┌────────

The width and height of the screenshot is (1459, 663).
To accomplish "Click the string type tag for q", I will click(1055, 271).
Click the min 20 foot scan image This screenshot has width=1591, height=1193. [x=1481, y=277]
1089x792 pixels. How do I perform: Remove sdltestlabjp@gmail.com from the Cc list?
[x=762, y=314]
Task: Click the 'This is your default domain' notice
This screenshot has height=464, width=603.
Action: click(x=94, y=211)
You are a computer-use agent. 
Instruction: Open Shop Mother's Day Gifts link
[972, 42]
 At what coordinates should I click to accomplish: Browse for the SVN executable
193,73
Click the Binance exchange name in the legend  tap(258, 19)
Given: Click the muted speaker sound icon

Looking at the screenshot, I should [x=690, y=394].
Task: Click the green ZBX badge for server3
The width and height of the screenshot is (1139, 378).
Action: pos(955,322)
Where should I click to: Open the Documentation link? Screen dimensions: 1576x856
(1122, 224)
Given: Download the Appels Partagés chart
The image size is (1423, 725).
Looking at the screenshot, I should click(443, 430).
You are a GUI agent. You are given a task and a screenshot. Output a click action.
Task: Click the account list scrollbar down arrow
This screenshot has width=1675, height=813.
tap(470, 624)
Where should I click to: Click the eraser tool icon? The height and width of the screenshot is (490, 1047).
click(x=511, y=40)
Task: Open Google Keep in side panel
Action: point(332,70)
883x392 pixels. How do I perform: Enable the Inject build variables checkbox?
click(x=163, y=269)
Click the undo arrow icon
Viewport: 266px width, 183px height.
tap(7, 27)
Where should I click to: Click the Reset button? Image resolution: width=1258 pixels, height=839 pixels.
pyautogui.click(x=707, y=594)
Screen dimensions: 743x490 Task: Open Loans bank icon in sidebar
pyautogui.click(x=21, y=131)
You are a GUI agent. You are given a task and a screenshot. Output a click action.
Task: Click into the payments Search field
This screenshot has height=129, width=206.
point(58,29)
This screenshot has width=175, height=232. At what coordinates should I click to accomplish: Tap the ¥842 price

└────────

* SHORT EXERCISE *
Recast the listing above as a Markdown table with the columns Row and Line, giving each line its own numbered row and leaving out blank lines.

* FULL OUTPUT *
| Row | Line |
|---|---|
| 1 | The width and height of the screenshot is (1459, 663). |
| 2 | To accomplish "Click the string type tag for q", I will click(1055, 271). |
| 3 | Click the min 20 foot scan image This screenshot has width=1591, height=1193. [x=1481, y=277] |
| 4 | 1089x792 pixels. How do I perform: Remove sdltestlabjp@gmail.com from the Cc list? |
| 5 | [x=762, y=314] |
| 6 | Task: Click the 'This is your default domain' notice |
| 7 | This screenshot has height=464, width=603. |
| 8 | Action: click(x=94, y=211) |
| 9 | You are a computer-use agent.  |
| 10 | Instruction: Open Shop Mother's Day Gifts link |
| 11 | [972, 42] |
| 12 |  At what coordinates should I click to accomplish: Browse for the SVN executable |
| 13 | 193,73 |
| 14 | Click the Binance exchange name in the legend  tap(258, 19) |
| 15 | Given: Click the muted speaker sound icon |
| 16 | Looking at the screenshot, I should [x=690, y=394]. |
| 17 | Task: Click the green ZBX badge for server3 |
| 18 | The width and height of the screenshot is (1139, 378). |
| 19 | Action: pos(955,322) |
| 20 | Where should I click to: Open the Documentation link? Screen dimensions: 1576x856 |
| 21 | (1122, 224) |
| 22 | Given: Download the Appels Partagés chart |
| 23 | The image size is (1423, 725). |
| 24 | Looking at the screenshot, I should click(443, 430). |
| 25 | You are a GUI agent. You are given a task and a screenshot. Output a click action. |
| 26 | Task: Click the account list scrollbar down arrow |
| 27 | This screenshot has width=1675, height=813. |
| 28 | tap(470, 624) |
| 29 | Where should I click to: Click the eraser tool icon? The height and width of the screenshot is (490, 1047). |
| 30 | click(x=511, y=40) |
| 31 | Task: Open Google Keep in side panel |
| 32 | Action: point(332,70) |
| 33 | 883x392 pixels. How do I perform: Enable the Inject build variables checkbox? |
| 34 | click(x=163, y=269) |
| 35 | Click the undo arrow icon |
| 36 | Viewport: 266px width, 183px height. |
| 37 | tap(7, 27) |
| 38 | Where should I click to: Click the Reset button? Image resolution: width=1258 pixels, height=839 pixels. |
| 39 | pyautogui.click(x=707, y=594) |
| 40 | Screen dimensions: 743x490 Task: Open Loans bank icon in sidebar |
| 41 | pyautogui.click(x=21, y=131) |
| 42 | You are a GUI agent. You are given a task and a screenshot. Output a click action. |
| 43 | Task: Click into the payments Search field |
| 44 | This screenshot has height=129, width=206. |
| 45 | point(58,29) |
| 46 | This screenshot has width=175, height=232. At what coordinates should I click to accomplish: Tap the ¥842 price |